Could you output, word for word, the lines of the items below that begin with the line containing "This screenshot has height=592, width=801." and go on through the line containing "Expand the My To-dos title dropdown chevron", including both of those lines and nothing else?

Exercise materials:
******************************
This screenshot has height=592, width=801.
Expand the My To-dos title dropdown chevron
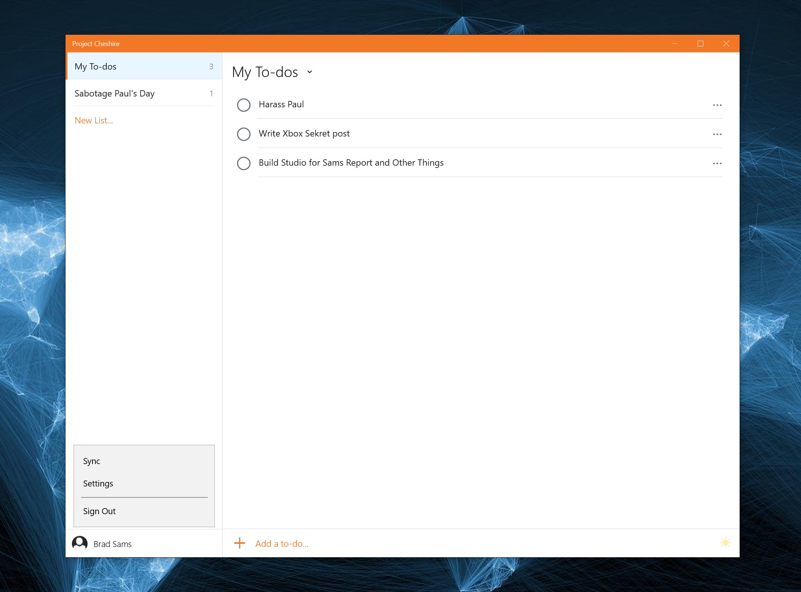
******************************
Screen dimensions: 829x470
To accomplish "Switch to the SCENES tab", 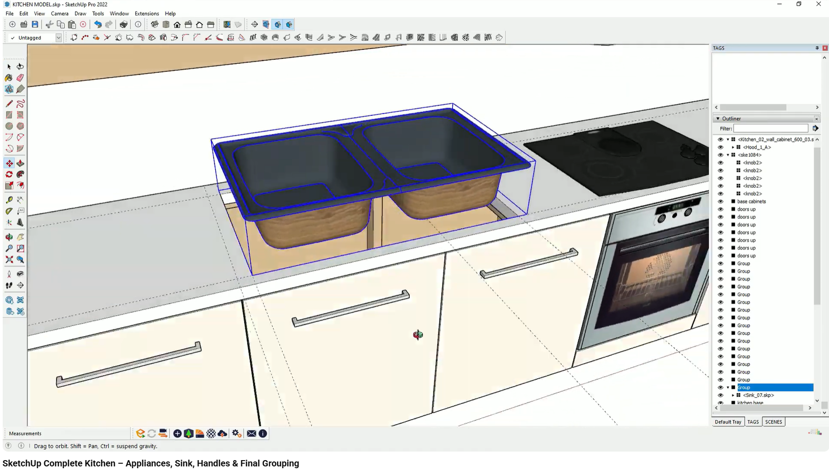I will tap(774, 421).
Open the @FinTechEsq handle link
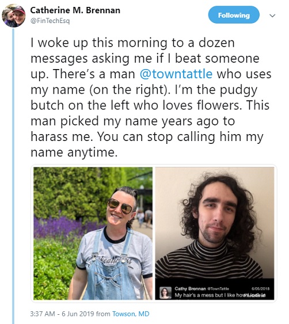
******************************
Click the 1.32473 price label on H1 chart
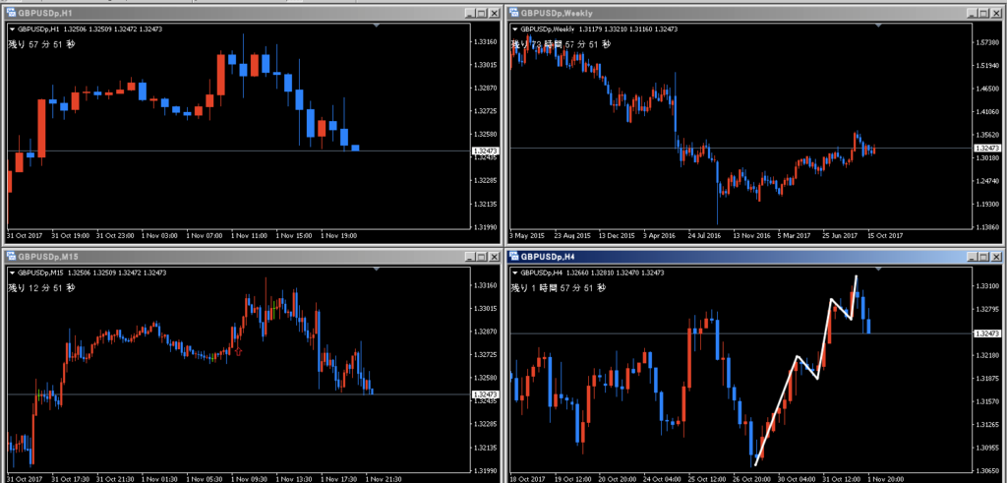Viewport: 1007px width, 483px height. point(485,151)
******************************
Full solution:
This screenshot has height=592, width=801.
Expand the My To-dos title dropdown chevron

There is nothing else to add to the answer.